Trump is not in any danger of sounding apologetic—but, as those signs suggest, he is at risk of overpromising. He has given voters his word that there will be lower taxes, lower prices, lower interest rates and much else. But some of his policies may raise prices, such as his plans to impose tariffs on imported goods and deport vast numbers of undocumented migrants. He may well defund Biden’s infrastructure spending plans, which are still mostly in the pipeline, hitting jobs. His new ally Elon Musk has been talking about the need for spending cuts—“temporary hardship” to bring “long-term prosperity”—even as Trump offered bountiful prosperity from day one.
The role of economics in the Democrats’ defeat throws Labour’s victory in July into an impressive new light. Starmer was certainly free of the burden of incumbency with which the Democrats chose to encumber themselves by nominating Kamala Harris. But Labour also managed to articulate a more effective offer to ground-down, fed-up voters.

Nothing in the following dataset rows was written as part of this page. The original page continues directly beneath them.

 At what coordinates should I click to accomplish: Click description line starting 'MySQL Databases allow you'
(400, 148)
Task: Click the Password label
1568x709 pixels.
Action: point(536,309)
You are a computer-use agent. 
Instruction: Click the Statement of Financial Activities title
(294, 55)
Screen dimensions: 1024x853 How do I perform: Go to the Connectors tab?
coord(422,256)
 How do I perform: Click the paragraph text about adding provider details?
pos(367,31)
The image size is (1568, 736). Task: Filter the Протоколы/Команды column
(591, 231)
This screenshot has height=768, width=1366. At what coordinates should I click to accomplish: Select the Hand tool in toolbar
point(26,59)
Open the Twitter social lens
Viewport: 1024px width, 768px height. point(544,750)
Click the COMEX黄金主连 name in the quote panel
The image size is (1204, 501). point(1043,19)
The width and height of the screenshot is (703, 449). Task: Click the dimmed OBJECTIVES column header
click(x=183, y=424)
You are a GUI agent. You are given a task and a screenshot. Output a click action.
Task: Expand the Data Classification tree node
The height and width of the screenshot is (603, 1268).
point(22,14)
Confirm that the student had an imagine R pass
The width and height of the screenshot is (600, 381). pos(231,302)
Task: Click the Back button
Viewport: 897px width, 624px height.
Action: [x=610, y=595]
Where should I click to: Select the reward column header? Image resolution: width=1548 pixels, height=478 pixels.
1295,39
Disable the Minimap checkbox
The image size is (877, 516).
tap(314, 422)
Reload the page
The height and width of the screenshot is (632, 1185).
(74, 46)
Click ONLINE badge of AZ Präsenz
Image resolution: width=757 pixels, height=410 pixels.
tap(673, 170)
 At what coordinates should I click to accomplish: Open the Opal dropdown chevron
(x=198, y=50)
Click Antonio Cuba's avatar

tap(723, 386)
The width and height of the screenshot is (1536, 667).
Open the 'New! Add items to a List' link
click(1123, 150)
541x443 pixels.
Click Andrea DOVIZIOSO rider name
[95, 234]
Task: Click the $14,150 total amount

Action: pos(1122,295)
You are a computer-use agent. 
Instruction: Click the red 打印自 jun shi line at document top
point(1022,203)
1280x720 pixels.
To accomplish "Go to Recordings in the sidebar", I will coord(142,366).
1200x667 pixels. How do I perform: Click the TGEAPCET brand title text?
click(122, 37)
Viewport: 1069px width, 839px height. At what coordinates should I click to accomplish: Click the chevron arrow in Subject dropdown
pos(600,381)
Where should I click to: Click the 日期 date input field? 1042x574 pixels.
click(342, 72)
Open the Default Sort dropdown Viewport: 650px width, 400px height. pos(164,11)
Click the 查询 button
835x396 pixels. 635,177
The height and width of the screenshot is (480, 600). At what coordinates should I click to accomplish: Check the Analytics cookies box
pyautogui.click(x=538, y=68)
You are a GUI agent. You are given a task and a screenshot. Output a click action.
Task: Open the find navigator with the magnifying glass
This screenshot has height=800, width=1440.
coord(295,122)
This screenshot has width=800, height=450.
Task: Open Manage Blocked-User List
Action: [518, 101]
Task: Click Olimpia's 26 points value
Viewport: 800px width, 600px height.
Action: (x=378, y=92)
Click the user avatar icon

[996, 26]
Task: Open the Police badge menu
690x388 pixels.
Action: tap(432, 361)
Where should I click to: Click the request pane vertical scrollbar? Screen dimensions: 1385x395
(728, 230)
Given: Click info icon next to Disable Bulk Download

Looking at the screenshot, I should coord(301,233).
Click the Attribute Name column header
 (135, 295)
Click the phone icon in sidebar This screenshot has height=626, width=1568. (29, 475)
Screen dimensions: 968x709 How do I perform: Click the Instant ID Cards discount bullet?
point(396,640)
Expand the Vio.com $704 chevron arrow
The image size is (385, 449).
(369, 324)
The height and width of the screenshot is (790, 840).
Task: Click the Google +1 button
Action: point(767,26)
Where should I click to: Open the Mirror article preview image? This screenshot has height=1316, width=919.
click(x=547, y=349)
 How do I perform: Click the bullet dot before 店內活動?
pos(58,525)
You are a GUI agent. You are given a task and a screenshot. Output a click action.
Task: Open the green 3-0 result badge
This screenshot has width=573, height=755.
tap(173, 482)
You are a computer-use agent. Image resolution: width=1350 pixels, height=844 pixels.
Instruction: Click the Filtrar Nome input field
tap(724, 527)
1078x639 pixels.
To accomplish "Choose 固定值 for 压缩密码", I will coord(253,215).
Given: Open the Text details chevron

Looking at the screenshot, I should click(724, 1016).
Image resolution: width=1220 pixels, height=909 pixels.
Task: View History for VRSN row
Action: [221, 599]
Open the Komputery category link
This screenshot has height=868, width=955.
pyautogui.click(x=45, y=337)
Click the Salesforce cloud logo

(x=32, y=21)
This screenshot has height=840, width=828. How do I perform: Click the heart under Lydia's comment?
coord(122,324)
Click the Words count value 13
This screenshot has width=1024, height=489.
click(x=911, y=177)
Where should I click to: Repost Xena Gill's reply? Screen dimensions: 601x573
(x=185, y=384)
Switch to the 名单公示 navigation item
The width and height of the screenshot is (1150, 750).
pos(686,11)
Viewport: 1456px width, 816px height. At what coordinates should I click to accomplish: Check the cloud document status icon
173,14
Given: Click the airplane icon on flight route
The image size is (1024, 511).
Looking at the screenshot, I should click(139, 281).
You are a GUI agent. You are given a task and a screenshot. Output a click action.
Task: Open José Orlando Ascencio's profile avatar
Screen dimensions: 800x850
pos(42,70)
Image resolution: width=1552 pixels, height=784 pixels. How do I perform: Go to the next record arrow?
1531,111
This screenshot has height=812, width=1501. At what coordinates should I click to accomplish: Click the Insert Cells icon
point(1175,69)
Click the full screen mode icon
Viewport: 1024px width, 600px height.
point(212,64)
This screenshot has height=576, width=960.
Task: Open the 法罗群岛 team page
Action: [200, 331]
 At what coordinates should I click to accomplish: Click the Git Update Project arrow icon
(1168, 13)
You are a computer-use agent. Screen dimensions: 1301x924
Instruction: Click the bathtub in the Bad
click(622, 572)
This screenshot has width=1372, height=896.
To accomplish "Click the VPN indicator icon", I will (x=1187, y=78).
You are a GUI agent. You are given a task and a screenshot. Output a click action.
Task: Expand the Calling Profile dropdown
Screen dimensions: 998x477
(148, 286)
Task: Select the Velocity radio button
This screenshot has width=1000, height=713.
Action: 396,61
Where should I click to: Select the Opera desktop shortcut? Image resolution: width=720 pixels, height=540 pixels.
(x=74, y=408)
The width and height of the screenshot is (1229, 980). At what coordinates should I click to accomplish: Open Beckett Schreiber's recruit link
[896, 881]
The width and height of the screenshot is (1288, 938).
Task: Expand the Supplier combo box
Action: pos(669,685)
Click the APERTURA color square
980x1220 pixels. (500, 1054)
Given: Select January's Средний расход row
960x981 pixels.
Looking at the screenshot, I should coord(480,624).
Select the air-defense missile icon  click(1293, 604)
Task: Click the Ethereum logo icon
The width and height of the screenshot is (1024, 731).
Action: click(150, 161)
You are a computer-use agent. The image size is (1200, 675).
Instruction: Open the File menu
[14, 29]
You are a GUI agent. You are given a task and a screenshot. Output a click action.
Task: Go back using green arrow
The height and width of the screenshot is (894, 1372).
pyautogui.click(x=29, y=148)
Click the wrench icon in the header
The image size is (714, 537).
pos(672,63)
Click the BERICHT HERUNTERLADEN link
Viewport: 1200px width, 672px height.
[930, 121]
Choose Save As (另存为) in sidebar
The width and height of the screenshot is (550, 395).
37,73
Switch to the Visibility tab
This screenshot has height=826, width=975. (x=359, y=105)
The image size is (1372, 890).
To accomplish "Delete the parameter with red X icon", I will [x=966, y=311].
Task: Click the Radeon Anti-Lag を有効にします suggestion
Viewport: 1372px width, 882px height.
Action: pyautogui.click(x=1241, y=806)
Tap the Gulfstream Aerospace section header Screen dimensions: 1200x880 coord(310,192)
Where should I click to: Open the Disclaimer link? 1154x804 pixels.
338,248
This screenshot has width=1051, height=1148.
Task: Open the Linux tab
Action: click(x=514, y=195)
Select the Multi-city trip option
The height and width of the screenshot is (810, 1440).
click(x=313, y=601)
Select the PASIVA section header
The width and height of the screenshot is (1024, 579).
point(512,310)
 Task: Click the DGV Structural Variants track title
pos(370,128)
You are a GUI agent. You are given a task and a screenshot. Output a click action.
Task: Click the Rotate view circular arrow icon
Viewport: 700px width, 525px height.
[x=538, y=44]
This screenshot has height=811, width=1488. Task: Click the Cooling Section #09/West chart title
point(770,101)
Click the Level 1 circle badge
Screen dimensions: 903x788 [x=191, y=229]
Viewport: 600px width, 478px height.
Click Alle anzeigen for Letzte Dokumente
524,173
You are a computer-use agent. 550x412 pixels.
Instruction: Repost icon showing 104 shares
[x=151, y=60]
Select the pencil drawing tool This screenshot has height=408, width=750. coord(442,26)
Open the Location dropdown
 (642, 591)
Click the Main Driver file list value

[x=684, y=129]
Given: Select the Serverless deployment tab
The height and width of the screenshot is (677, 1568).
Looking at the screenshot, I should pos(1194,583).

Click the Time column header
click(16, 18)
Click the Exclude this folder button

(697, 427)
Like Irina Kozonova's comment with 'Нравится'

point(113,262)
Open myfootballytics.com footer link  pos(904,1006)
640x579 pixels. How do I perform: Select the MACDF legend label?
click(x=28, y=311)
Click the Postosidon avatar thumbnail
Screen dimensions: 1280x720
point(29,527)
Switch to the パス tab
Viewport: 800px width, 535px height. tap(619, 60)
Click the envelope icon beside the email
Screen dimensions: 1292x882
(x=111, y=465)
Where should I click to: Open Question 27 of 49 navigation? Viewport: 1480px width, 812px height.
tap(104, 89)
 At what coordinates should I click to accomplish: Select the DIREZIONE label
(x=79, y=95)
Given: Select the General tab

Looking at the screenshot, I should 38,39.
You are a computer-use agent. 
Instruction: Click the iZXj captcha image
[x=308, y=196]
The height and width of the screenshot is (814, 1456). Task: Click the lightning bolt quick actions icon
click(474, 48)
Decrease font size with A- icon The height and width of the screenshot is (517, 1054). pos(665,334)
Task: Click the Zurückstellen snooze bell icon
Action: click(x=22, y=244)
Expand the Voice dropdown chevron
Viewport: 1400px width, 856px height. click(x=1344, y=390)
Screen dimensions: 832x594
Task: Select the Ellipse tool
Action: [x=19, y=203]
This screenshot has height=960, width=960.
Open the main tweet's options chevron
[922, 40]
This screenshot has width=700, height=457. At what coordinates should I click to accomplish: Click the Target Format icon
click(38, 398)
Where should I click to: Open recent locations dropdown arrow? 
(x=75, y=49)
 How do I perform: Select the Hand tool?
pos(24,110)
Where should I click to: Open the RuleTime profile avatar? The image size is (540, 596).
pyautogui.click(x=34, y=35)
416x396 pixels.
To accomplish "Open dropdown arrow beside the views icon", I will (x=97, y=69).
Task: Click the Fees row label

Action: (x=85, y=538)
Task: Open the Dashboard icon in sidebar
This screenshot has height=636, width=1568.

However, Trump’s victory also contains a hard lesson for the Democrats’ political brethren over here. Like Trump, Starmer and his government will now have to take the political risks necessary to deliver, and actually make life better for ordinary working people. Labour needs to heed the grim paradox in the Biden-Harris failure: no one votes on impressive GDP statistics. People need to feel the benefit in their pockets, and to be persuaded they have the government to thank for it. If Labour fail the same way, they need look no further than Trump’s election eve rally in Pennsylvania to see where British voters might turn next. There in the audience was the grinning face of Nigel Farage.